La escuela particular en los Estados Unidos, en la que cursó sus estudios secundarios, es, claro, la Escuela Naval y Militar del Lago Elsinore, que será el escenario de una novela corta aparecida casi diez años después de que fueron escritas estas líneas (Elsinore, 1988). En el párrafo se dibuja además el carácter multicultural de la formación de Elizondo (desde su paso por el Colegio Alemán hasta sus estudios en Estados Unidos, Canadá y Europa), además del tránsito de las artes plásticas a la literatura, que tiene como punto de arribo (cual Ulises en busca de Ítaca) el magisterio de Julio Torri. Recuérdese “A Circe”, de Torri, que abre Ensayos y poemas (1917), y la respuesta elizondiana, “Aviso”, segundo texto de El grafógrafo (1972), en memoria de su maestro… y ambos reacción literaria a aquel pasaje de la Odisea.
El navegante de Torri va resuelto a perderse, mas las sirenas no cantan para él; el de Elizondo, igualmente “dispuesto a naufragar en un jardín de delicias”, descubre que “el canto de las sirenas es estúpido y monótono, su conversación aburrida e incesante; sus cuerpos están cubiertos de escamas, erizados de algas y sargazo” y, para cerrar: “Su carne huele a pescado”.
Vuelvo al currículum. Habla Elizondo de su regreso a la Universidad en 1964, ahora como maestro de literatura: “primero en el Centro Universitario de Estudios Cinematográficos; desde 1968 doy la clase de Poesía Mexicana Moderna y Contemporánea en la Escuela para Extranjeros y desde 1976, como Profesor Asociado, soy titular del seminario de Poesía Angloamericana Comparada en la Dirección de Estudios Superiores, de un curso de Poética y de un Taller de Poesía en la Facultad de Filosofía y Letras”. Asimismo, a partir de 1968 se desempeñó como asesor literario del Centro Mexicano de Escritores.
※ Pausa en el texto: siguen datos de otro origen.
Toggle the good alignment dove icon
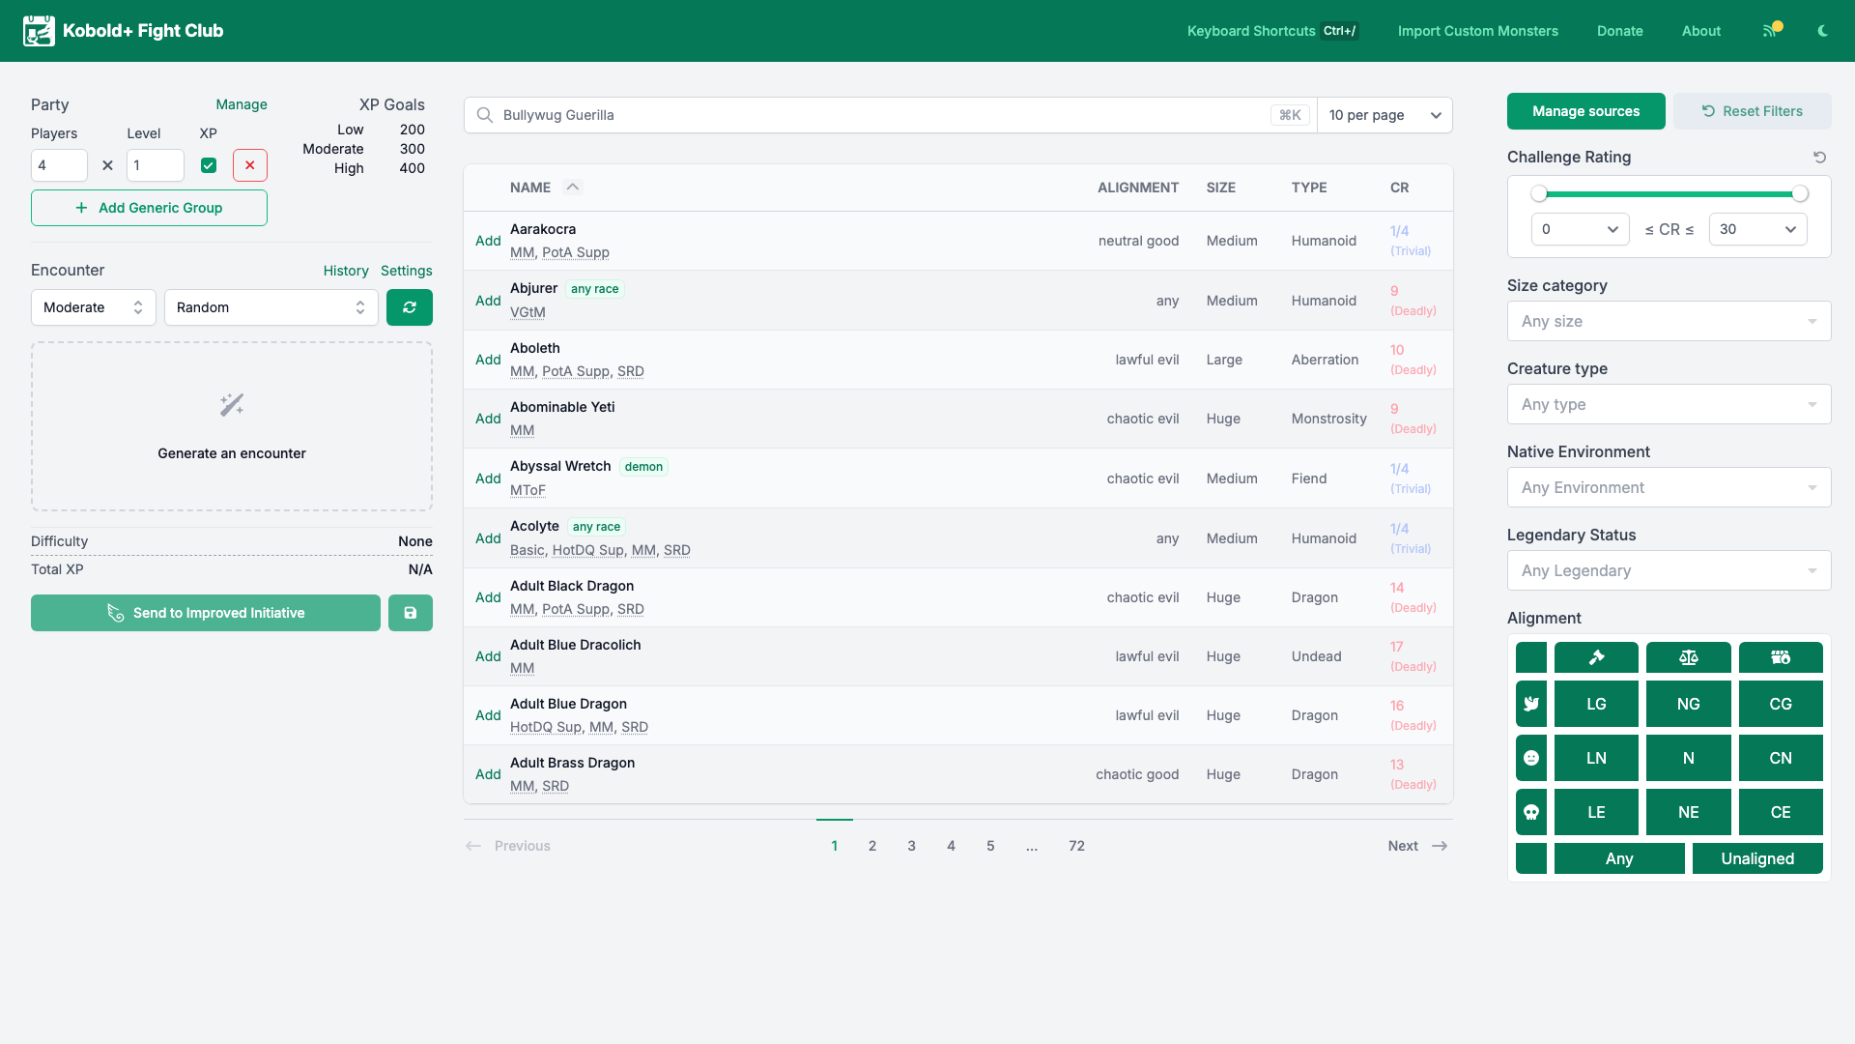Screen dimensions: 1855x1044 coord(1531,704)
Enlista, luego, sus libros. El primero, Poesía (1960); luego, Luchino Visconti (1963); y el tercero, Farabeuf o la crónica de un instante (1965). Es decir, siguen las navegaciones: del verso a la crítica cinematográfica, y de ahí a la novela. Al fin parece instalarse como narrador, sobre todo por el sonoro éxito de Farabeuf (novela por la que recibe el Premio Xavier Villaurrutia, traducida además en esa década al francés, alemán, italiano y croata) y publica en 1966 el conjunto de relatos Narda o el verano y la Autobiografía (también conocida como Autobiografía precoz), que es una suerte de apéndice malévolo de Farabeuf; de 1968 es la novela El Hipogeo Secreto y de 1969 los relatos de El retrato de Zoe y otras mentiras. También de 1969 es su primer tomo ensayístico, Cuaderno de escritura. La lista del currículum no termina ahí: aún aparecen El grafógrafo (1972); una reunión de artículos periodísticos, Contextos (1973); la antología de poesía mexicana moderna Museo poético (1974), y su Antología personal (1974).
Dice enseguida: “Durante los últimos cinco años he escrito una gran cantidad de artículos de crítica literaria y de artes plásticas que actualmente estoy revisando y seleccionando para formar con ellos dos o tres volúmenes que incluirían también los prólogos que he escrito para una docena de libros que por ser casi todos de edición limitada fuera de comercio son poco conocidos”.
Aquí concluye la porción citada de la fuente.